Written problem>
In the blog post on nuclear problems below, which two aircraft collided over the state of Georgia on February 5, 1958?

--- Document section ---

Friday 11 May 2018

Nuclear problems

It is a toss-up trying to decide which is our biggest existential threat (that it, which problem is most likely to kill off humanity).  Climate change is up there, but as is a nuclear "accident", as explained here.

I kinda suspected that nuclear was not a great idea, but apparently there have been thousands of near misses as ridiculous as these:
  • A USAF F-86 jet fighter collided with a USAF B-47 bomber over the American state of Georgia on February 5, 1958. The bomber dropped a nuclear bomb rated at 3.8 megatons (that is roughly 45 times the power of the bomb that destroyed Hiroshima).    It had apparently not been properly maintained and did not function as it should have.   It did not explode.  Had it exploded, it would have incinerated an area as large as the center of New York City – 23rd-59th streets, river to river. And, of course, it could as easily have been dropped accidentally on New York as on Georgia.

--- Information supplied ---

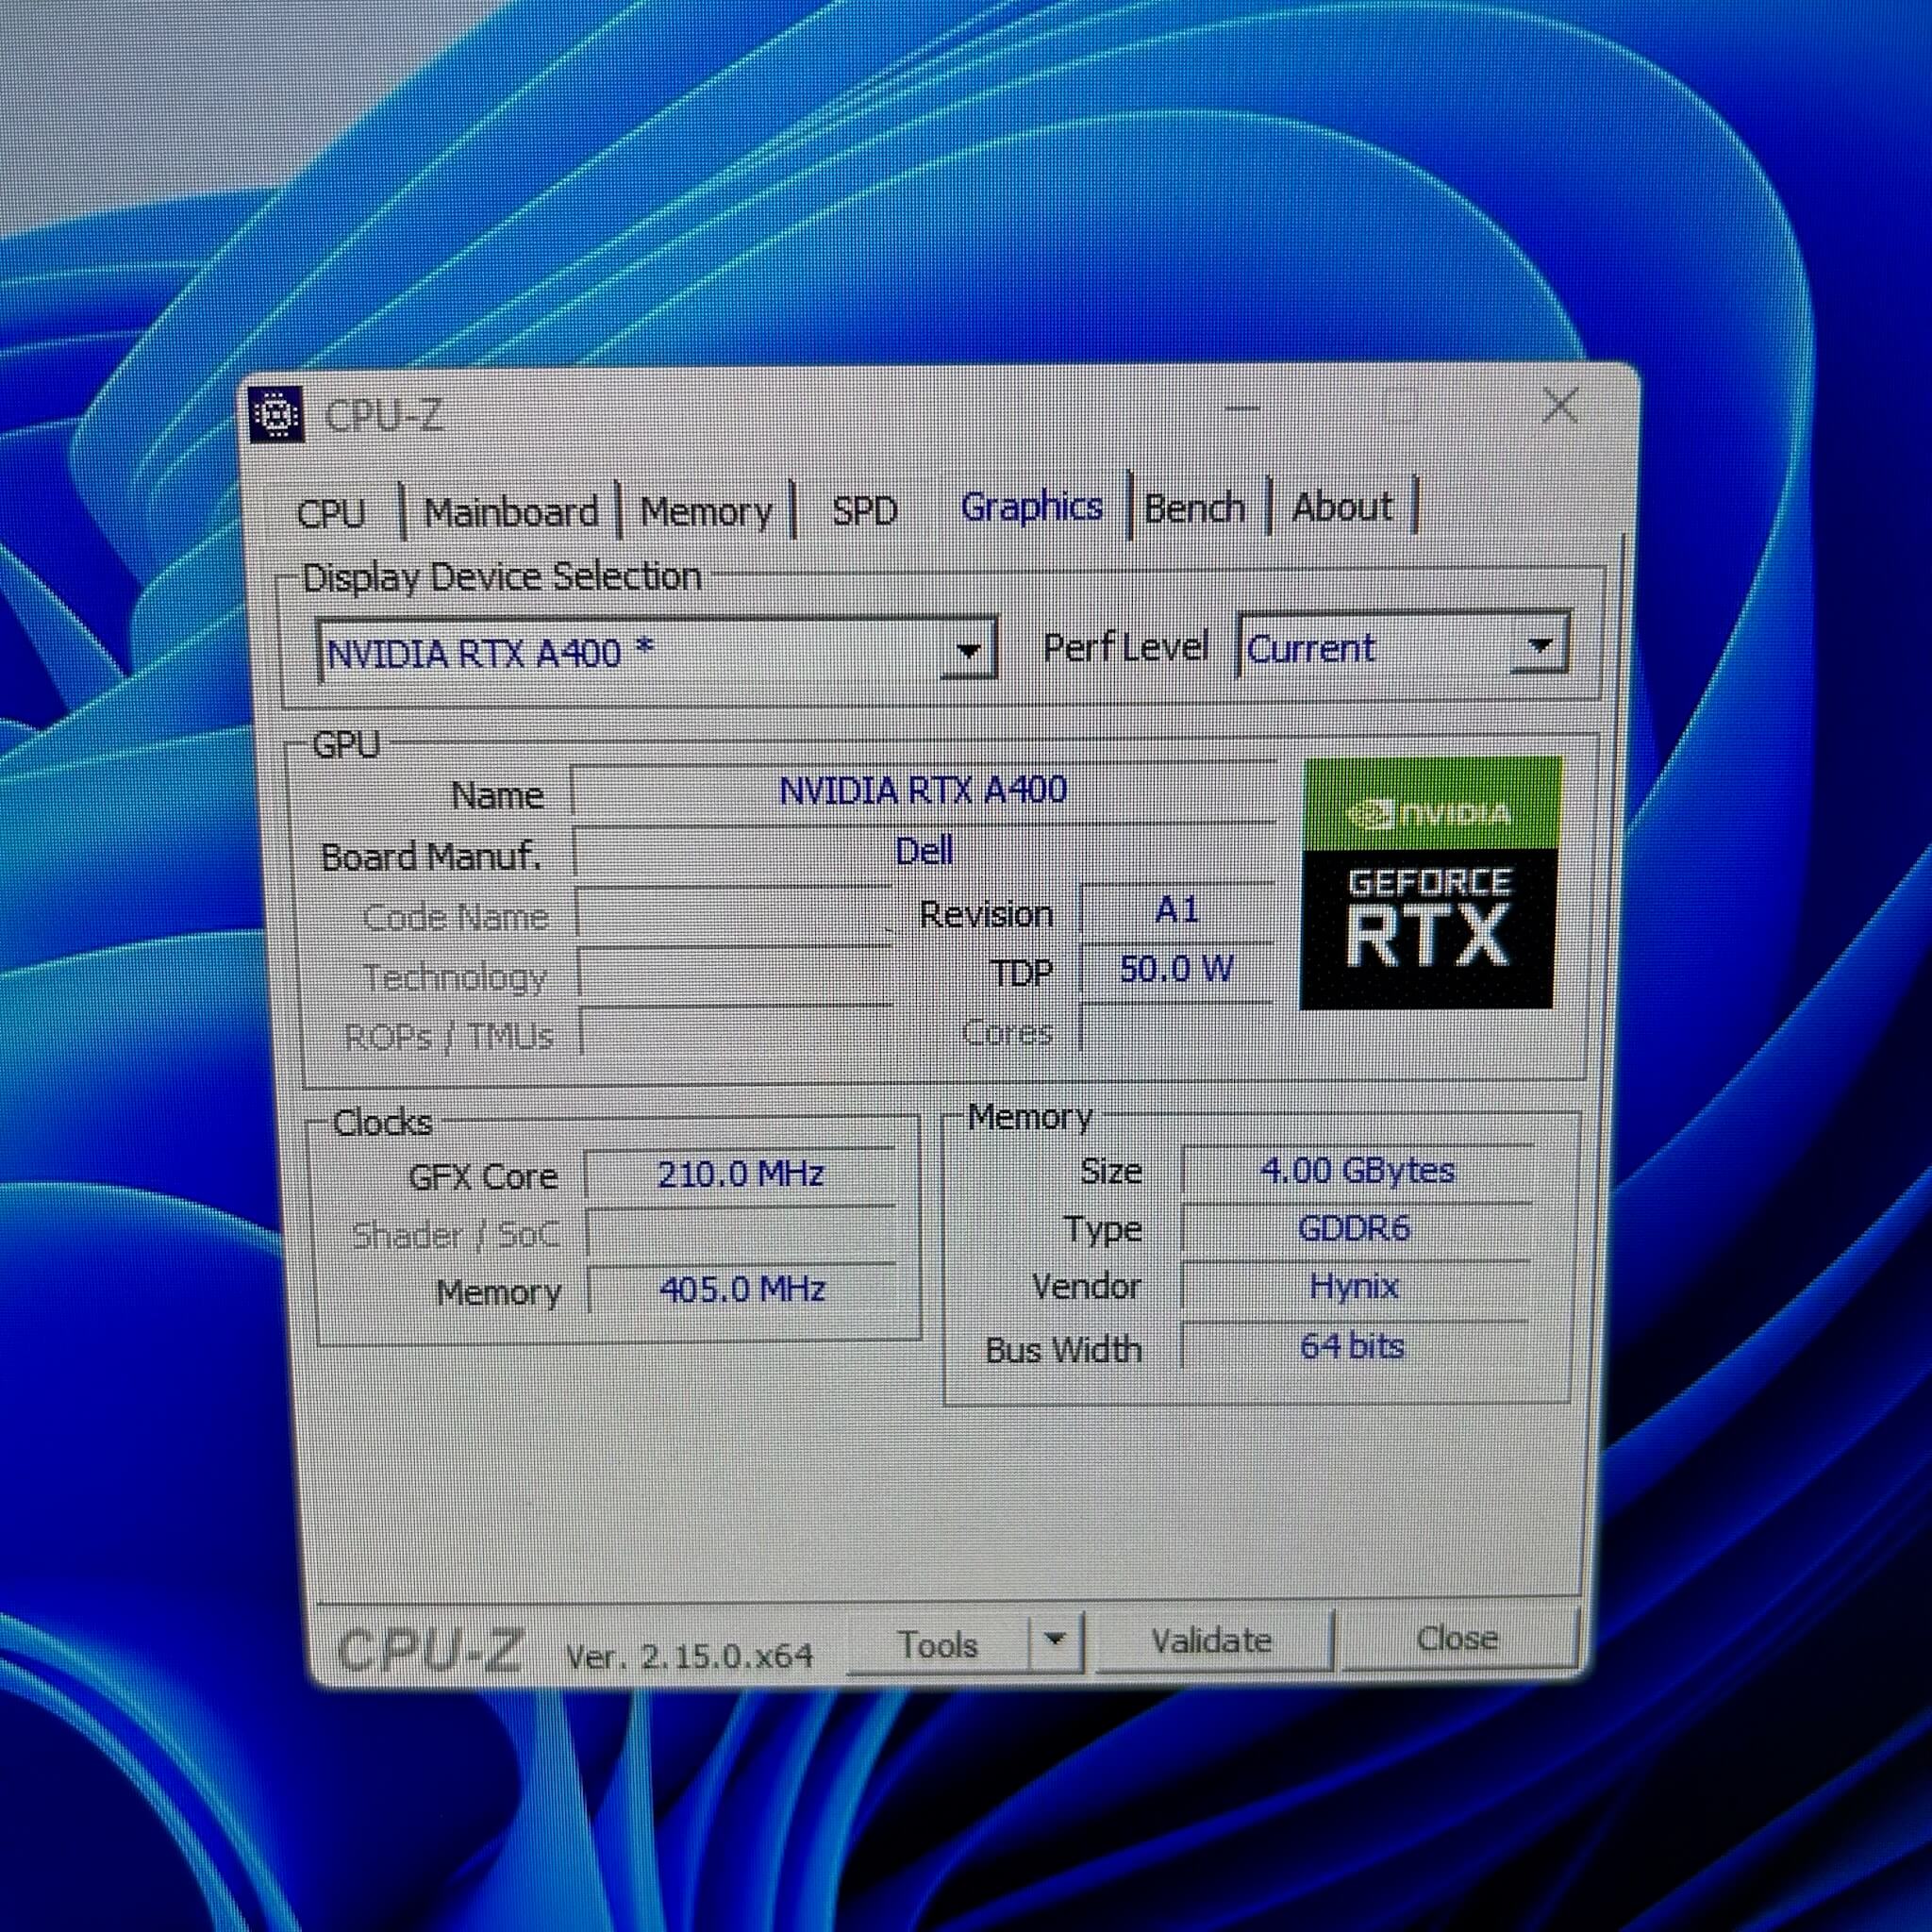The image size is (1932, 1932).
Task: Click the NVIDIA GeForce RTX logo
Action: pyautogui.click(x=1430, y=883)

---

Exercise result>
A USAF F-86 jet fighter and a USAF B-47 bomber.